Set in the afternmath of the First World War, The Quickening is a novel suffused with grief and its aftermath. Having lost her husband in the trenches, and her two sons from Spanish Flu soon after, Louisa Drew has resigned herself to be thankful for a life of dutiful wifehood – and a second chance at motherhood – with her staid and emotionally repressed second husband Edwin. But when her former employer offers her a lucrative commission amidst the faded glory of Clewer Hall, Louisa can’t resist one last chance to live the life she thought she’d lost.

Packing her camera equipment, she heads for Clewer Hall, another house in mourning for people and opportunities lost. But are the Clewer family all that they seem? Why does no one talk about the child seen in the garden? Or the piano that Louise can hear playing within long-deserted room? What happened during that infamous seance and why does it haunt the house still? And, most importantly, what does it want with Louisa and her unborn child?

The Quickening is packed to the rafters with so much atmosphere that it lifts off the page, enveloping the reader in it’s grasp. I could immediately envisage the faded glamour of Clewer Hall – from the remnants of the wisteria clinging to crumbling brickwork through to the sadness of a long-unused nursery with its broken chairs and barred windows, reading the book had me walking alongside Louisa as she gradually uncovered more and more of the house’s secrets.

Ward absoutely nails the atmosphere too. Clewer Hall, with its greatly reduced serving staff and impoverished family both still sticking rigourously to pre-War notions of social hierarchy, feels as if it is stuck in a time-warp, forever trapped on the evening of the seance in 1896. It lends a gothic tone to a novel that has a distinctly modern protagonist – Louise is forthright, determined, and has a refreshing lack of propriety that carries through Clewer Hall like a breath of fresh air.

Despite this modernity, Louisa doesn’t feel out of time or place. Having developed a successful career during the war, it makes sense for Louisa to yearn to retain this freedom, whilst also hoping to regain some of the stability she has lost with the death of her husband and sons. I really got a sense of the period as a time of change through Louisa – caught between the possibilities now afforded to her as an educated and capable woman in a world where war has upset traditional hierarchies, and Victorian attitudes that still demand a level of respectability and conformity from her, even at the expense of her own happiness.
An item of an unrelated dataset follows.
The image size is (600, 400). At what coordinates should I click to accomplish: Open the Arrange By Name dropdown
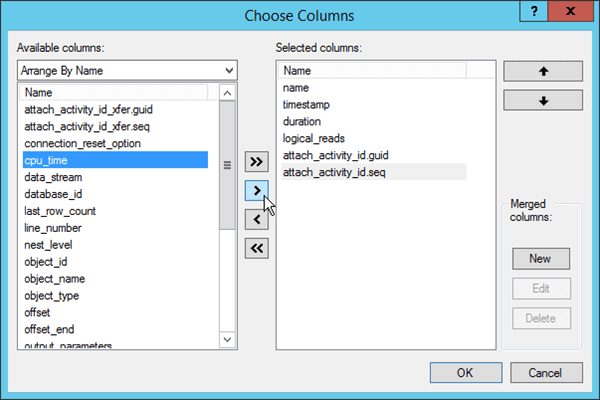[127, 70]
It’s fair to say that, as the book went on, I definitely became as invested in Louisa’s own personal dilemmas as I was in the resolution of Clewer Hall’s many mysteries, so much did I come to identify and empathise with her!
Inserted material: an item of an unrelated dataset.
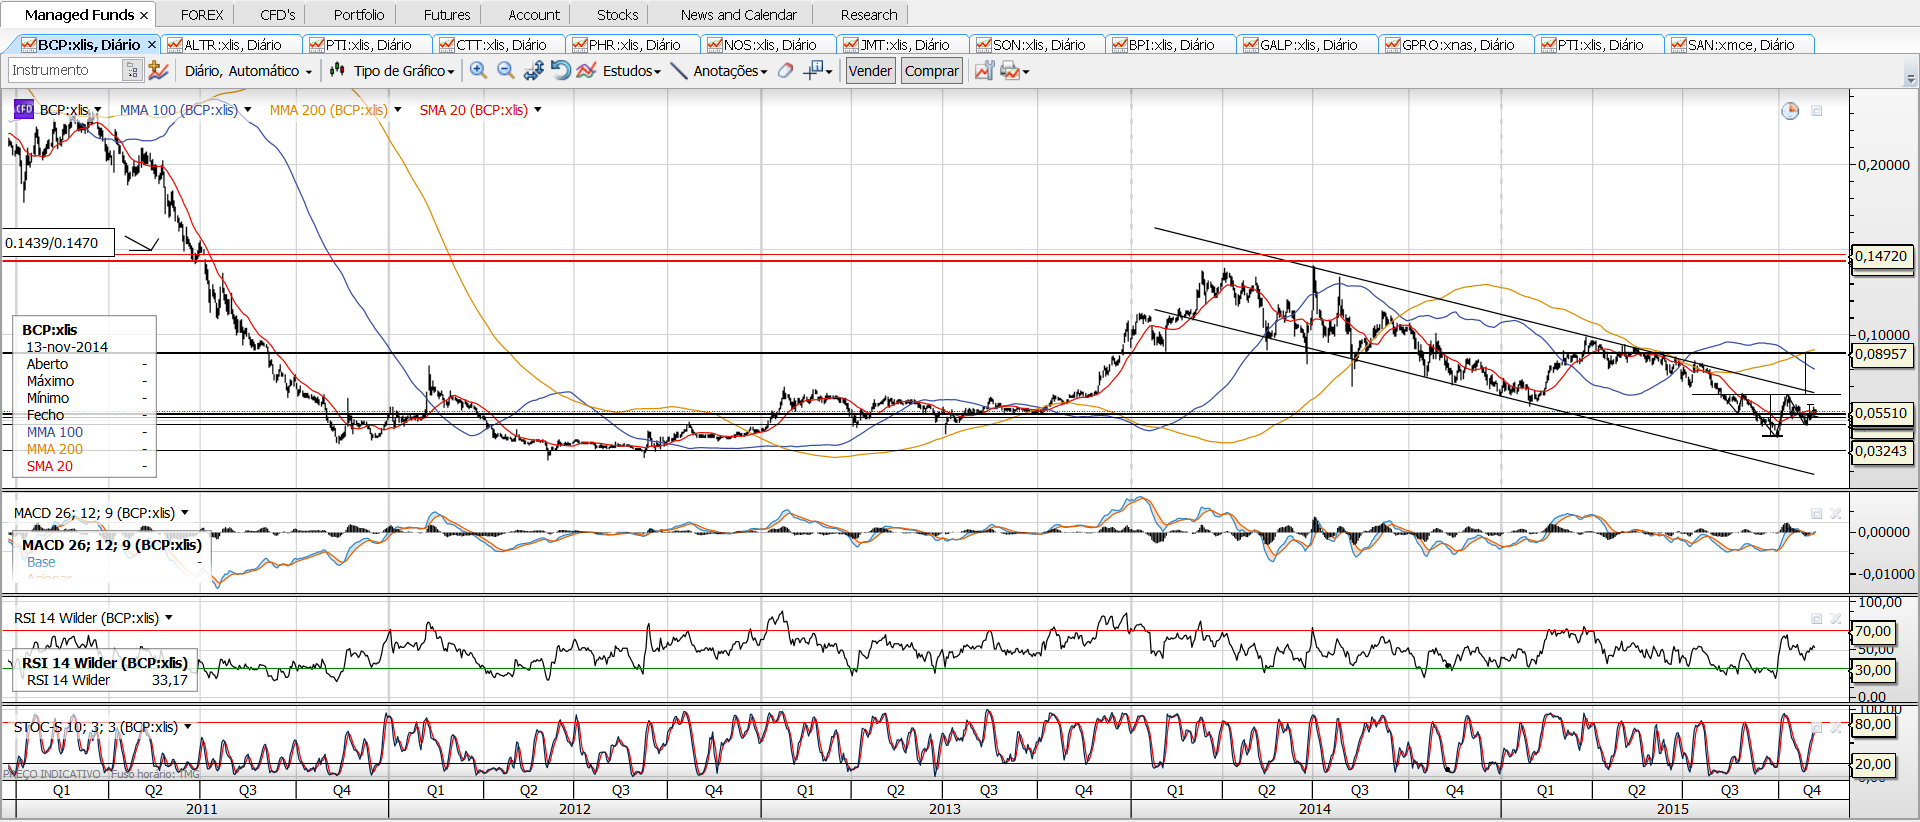Click the clock icon on price chart
Screen dimensions: 1920x822
[1790, 111]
Without giving away any of the plot, which unravels with the skill and elegance demonstrated so ably in Ward’s previous novels, I will say that The Quickening infuses a very human tale of personal folly and family tragedy with a chilling slice of the supernatural. The spooky elements aren’t overplayed but, in the manner of Laura Purcell’s The Silent Companions or Sarah Waters The Little Stranger, something haunts the narrative and the characters, causing both them and the reader to question their sanity and actions. It’s brilliantly done and I raced through the book, desperate to know what happened back in 1896, and what would happen to Louisa and the Clewer family as a result.

As you can probably tell, I absolutely loved The Quickening. Combining a country house mystery with a classic ghost story was always going to be a winner for me, especially when its as well-written and atmospherically evocative as this. Fans of Laura Purcell and Stacey Halls will enjoy the lush atmosphere, supernatural happenings and chilling gothic overtones, whilst fans of Ward’s modern day procedurals will find a novel that retains Ward’s knack for strong characters and precision plotting whist transposing them onto a new era and genre.

The Quickening by Rhiannon Ward is published by Trapeze Books on 20 August 2020 and is available from all good booksellers and online retailers including Hive, Waterstones, Book Depository and Amazon.

My thanks go to the publisher and to Netgalley UK for providing a copy of the book in return for an honest and unbiased review.